Well into the second decade of this century, the Soviet collapse is now a receding story. Yet, ironically, the Trotsky spectre lurks in the background. It may sound absurd to say that Vladimir Putin’s foreign policy is under a Trotsky shadow. But then, this is the plain truth. While his annexation of Crimea is a Stalinist move, Putin’s stance on the Russian minority in Ukraine is closer to the notion of self-determination that Trotsky advocated for ethnic minorities.
More amusing is the tale of Cuba. In 1960, Mercador walked out of his Mexican prison after serving a 20-year sentence for Trotsky’s murder. He headed for Havana, where he was welcomed as a hero by Fidel Castro for killing the apostle of perfidy. Ironically, 55 years later, Fidel’s brother and successor Raul confronts a Trotskyan moment. He leans on Pope Francis to get the US to agree to talk to him. He is anxious to get US capital flowing into his country. Raul realises that he cannot achieve this by keeping the bureaucratic levers of the Cuban Communist Party and government intact. Yet, he is trying hard.
In India, the CPM’s Sitaram Yechury also faces a kind of Trotskyan moment. As with Raul Castro, Yechury is trying hard to reinvent his party’s profile and expand its mass base. Time will tell whether he will succeed. But one thing is for sure: by the time he starts moving, BJP President Amit Shah would be way ahead in ‘political mobilisation’, judging by the big numbers generated by the party’s mass membership drive.

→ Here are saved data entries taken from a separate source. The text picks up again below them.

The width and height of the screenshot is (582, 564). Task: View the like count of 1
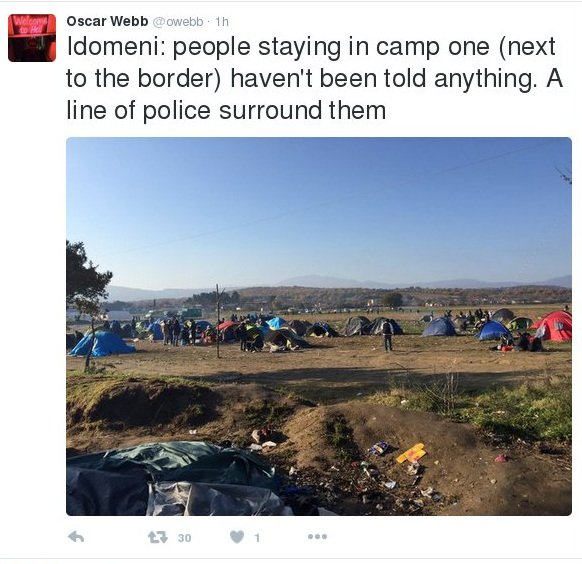[x=257, y=538]
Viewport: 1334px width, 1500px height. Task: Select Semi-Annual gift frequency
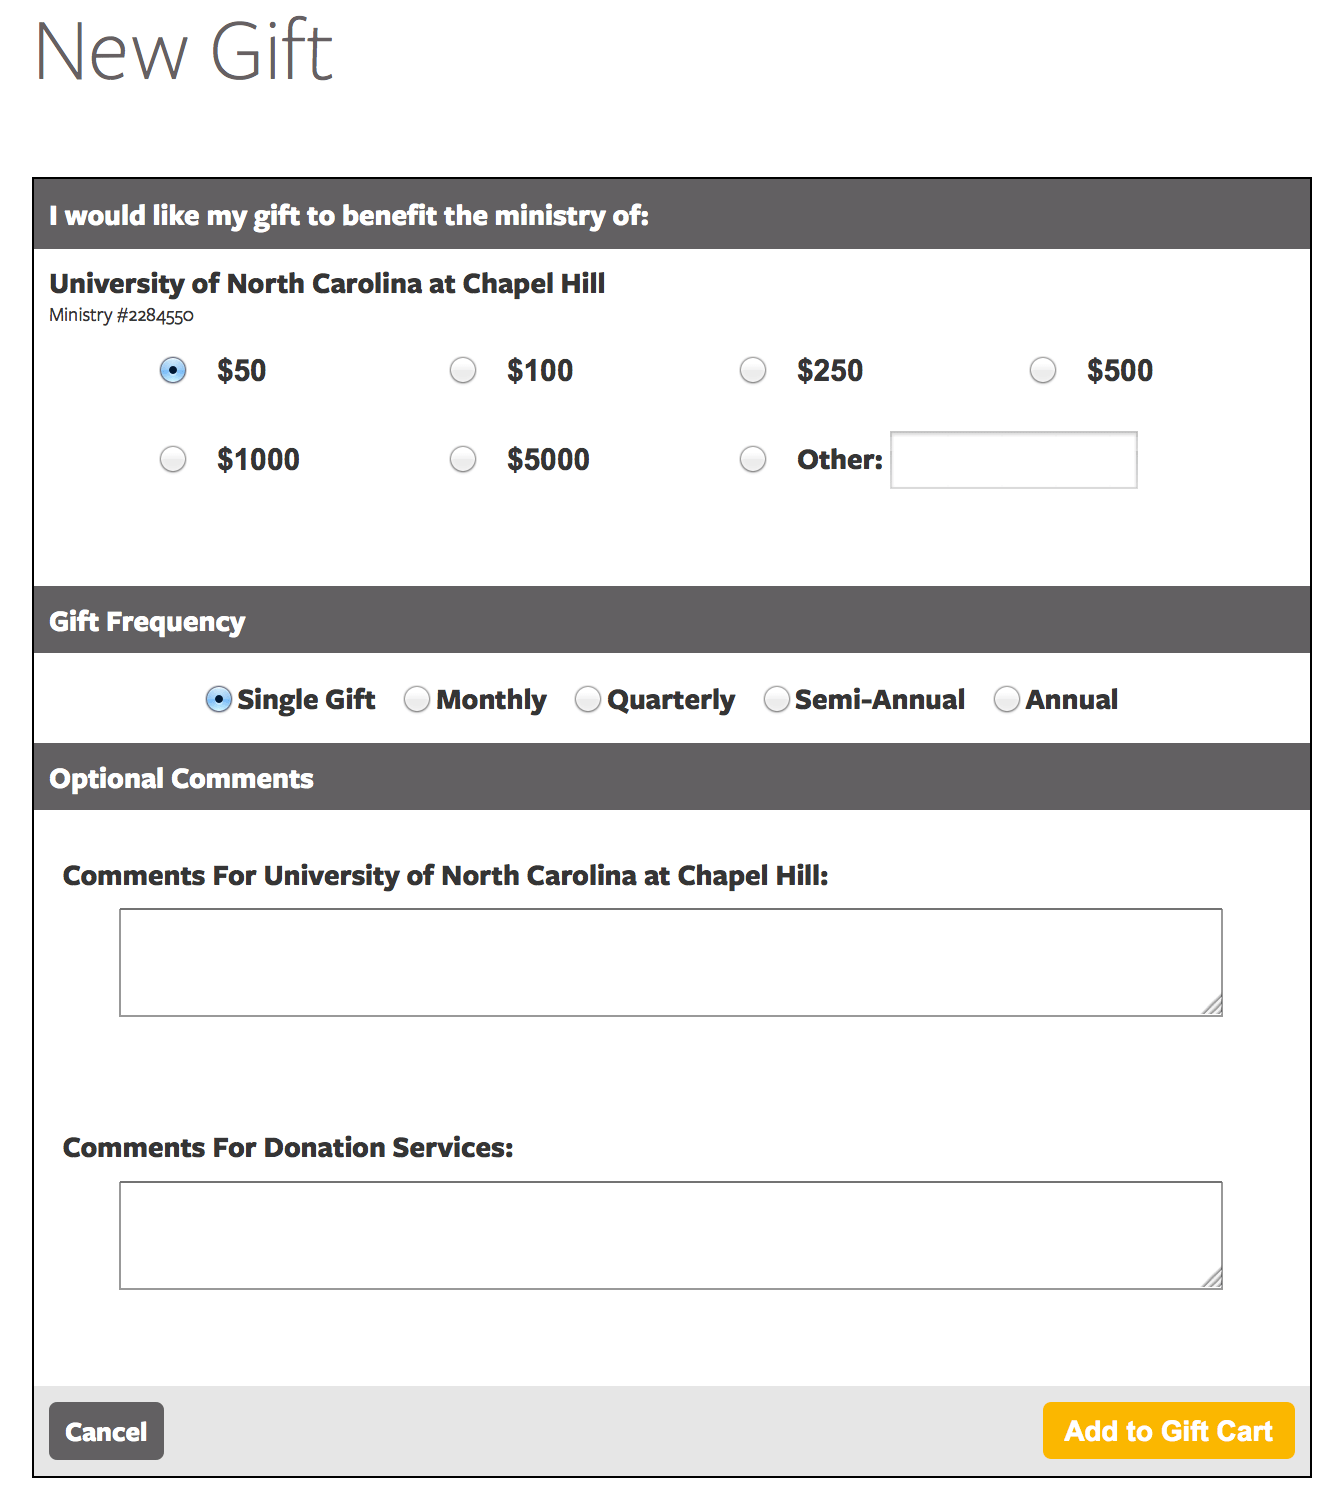coord(776,699)
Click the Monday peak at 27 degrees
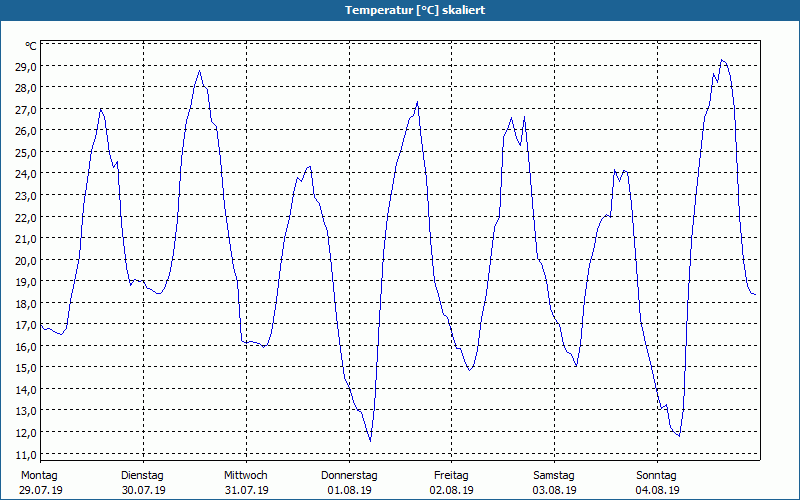This screenshot has width=800, height=500. [101, 109]
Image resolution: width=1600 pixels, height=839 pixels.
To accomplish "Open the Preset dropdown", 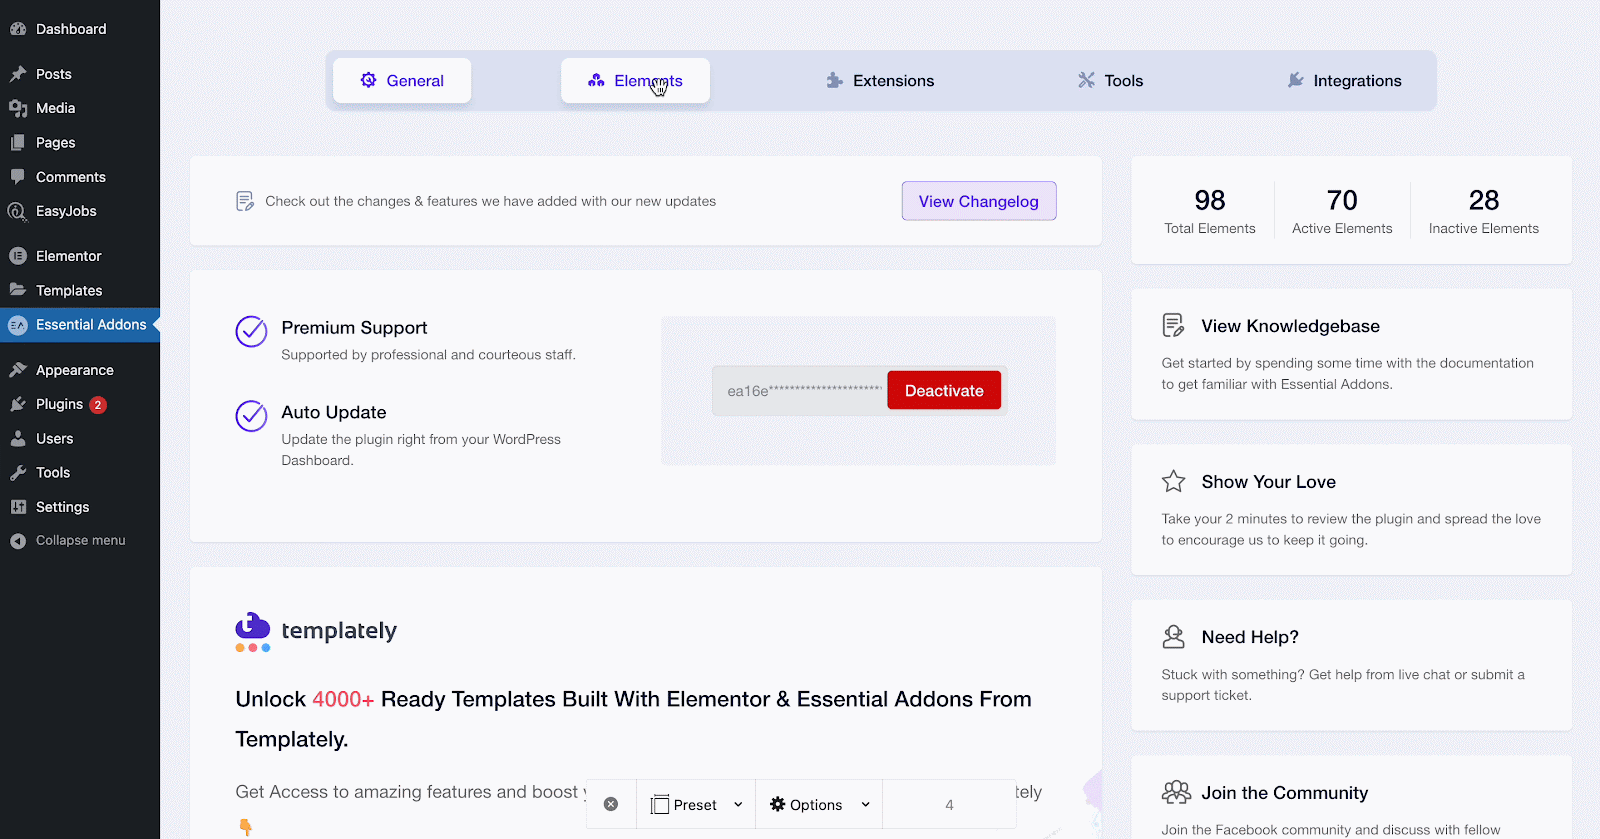I will (696, 804).
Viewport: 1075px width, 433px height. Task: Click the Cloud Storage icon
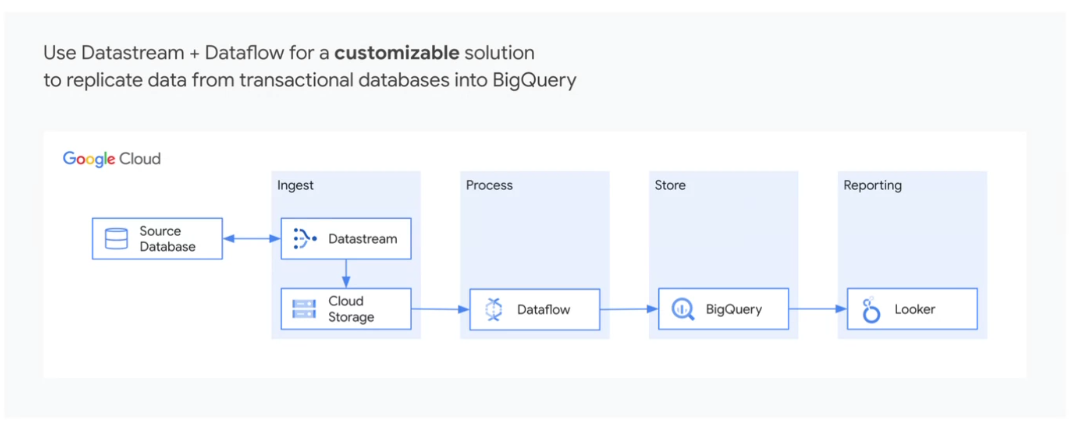[304, 309]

Leon Trotsky’s mantle thus seems to be falling all over. Deutscher described him as a ‘Prophet’. By contrast, the historian John Wheeler Bennett characterised the fallen leader as ‘Mephistophelian, diabolically intelligent and diabolically scornful’. The truth appears to lie between the two characterisations. Trotsky’s spectre never had it better. His posthumous relevance is as inexplicable as his failure during his life time.
In hindsight, Leon Trotsky was the quintessential, un-narrated muse who displaced himself from the era he lived in by dreaming of a grand future. His dream appears to be partly unfolding now—seven-and-a-half decades after his life was brutally cut short.